After a recent boom in construction and a following explosion in inventory, Austin, Texas, is now the strongest buyer’s market in the entire country, according to a new report by Redfin.
Nationwide, there are now 37 percent more sellers than buyers—a near-record gap. But in Austin, there were an estimated 130 percent more sellers than buyers in September, Redfin found—the biggest imbalance in America—up from 81 percent a year earlier.
“Now that there are more homes for sale than buyers in the market, buyers have the upperhand,” Daryl Fairweather, Redfin chief economist, told Newsweek. “They’re negotiating on price, securing concessions and seeing real gains in affordability.”
How Austin Went From Boom To Bust
The Texas capital is one of the few markets in the country where home prices are now below their pandemic peaks, after the city experienced a steep correction starting from the fall of 2022. According to Redfin data, the median sale price of a home in the city was $508,000 in September, down 9.29 percent year-over-year and much below the pandemic peak of $665,000 reached in May 2022.
This is a massive change from the rapid price increases that Austin reported between 2020 and 2022, when demand surged in response to the rise of remote work and domestic migration to the vibrant Southern city.

“Austin was the poster child for pandemic boomtowns, with home prices soaring nearly 60 percent in just two years,” Fairweather said. “Builders saw that strong demand and rushed in to build both multifamily and single family homes.”
“In the first years of the pandemic, sellers had their pick of offers,” Fairweather said. “But when mortgage rates spiked in 2023, demand cooled and prices fell—just as a wave of new construction hit the market.”
In September, according to data from the Federal Reserve of St. Louis, there were over 11,000 homes for sale in the Austin market—up from the lows of 3,000-1,000 between 2021 and 2022.
This rise in inventory is due in part to the construction boom that followed the pandemic surge in demand, and in part to the fact that buyers have withdrawn from the market in response to higher prices and borrowing costs—a phenomenon that has been reported all across the country this year.

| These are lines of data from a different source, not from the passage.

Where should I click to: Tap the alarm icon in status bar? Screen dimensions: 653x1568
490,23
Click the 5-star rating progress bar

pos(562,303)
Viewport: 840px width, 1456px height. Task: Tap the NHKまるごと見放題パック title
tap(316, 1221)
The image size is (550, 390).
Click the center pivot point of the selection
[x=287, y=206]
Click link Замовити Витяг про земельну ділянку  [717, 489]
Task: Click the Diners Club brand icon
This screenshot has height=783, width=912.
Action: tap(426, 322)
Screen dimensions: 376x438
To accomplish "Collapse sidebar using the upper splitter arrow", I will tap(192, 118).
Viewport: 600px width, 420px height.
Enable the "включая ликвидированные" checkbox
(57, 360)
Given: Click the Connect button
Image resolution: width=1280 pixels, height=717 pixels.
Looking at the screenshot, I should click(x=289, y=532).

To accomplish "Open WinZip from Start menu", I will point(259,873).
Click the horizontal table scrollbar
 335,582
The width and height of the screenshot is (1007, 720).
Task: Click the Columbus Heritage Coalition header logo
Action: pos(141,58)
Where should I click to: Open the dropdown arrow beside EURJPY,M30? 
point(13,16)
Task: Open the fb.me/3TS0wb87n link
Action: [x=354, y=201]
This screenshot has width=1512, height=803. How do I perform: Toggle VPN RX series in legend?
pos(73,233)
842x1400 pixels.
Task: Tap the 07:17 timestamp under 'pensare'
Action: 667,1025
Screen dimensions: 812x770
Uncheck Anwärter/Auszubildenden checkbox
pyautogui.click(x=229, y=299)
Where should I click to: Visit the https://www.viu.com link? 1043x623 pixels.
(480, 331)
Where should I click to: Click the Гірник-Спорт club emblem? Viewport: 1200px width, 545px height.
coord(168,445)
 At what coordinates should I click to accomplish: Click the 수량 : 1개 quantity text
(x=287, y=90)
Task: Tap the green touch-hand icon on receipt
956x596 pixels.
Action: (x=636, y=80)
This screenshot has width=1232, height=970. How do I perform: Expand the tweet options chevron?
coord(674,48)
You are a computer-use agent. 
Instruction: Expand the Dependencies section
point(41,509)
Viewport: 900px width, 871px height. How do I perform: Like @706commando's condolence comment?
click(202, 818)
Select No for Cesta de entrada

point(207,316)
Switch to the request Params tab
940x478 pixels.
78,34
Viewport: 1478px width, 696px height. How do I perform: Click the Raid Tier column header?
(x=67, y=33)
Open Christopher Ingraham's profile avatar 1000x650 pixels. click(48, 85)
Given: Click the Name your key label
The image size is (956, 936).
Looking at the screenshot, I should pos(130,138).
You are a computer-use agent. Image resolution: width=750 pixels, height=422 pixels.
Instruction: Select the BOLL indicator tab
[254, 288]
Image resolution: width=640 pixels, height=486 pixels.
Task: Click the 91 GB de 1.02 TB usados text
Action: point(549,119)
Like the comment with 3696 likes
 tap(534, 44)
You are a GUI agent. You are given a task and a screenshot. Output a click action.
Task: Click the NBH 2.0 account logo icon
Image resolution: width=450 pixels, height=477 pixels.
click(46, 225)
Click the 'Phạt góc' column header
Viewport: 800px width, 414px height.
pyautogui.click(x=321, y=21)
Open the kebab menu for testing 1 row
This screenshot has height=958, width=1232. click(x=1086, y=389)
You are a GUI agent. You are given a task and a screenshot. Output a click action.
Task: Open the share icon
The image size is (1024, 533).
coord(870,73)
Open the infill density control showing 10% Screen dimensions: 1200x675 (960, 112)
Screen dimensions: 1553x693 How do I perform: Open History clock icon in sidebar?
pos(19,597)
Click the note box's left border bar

But while in other parts of the country—especially the Northeast—a chronic shortage of homes has propped prices up, in Austin new construction projects have prevented this from happening, and prices have been falling.
Austin is “a strong example of how a city can prevent home prices from becoming excessively unaffordable by saying yes to more housing instead of stopping new supply from getting built,” Fairweather said.
What Comes Next for the Texas Capital
Fairweather told Newsweek that she expects prices in Austin to remain soft for a while. “But with new construction slowing,” she said, “the pendulum of power could swing back to sellers.”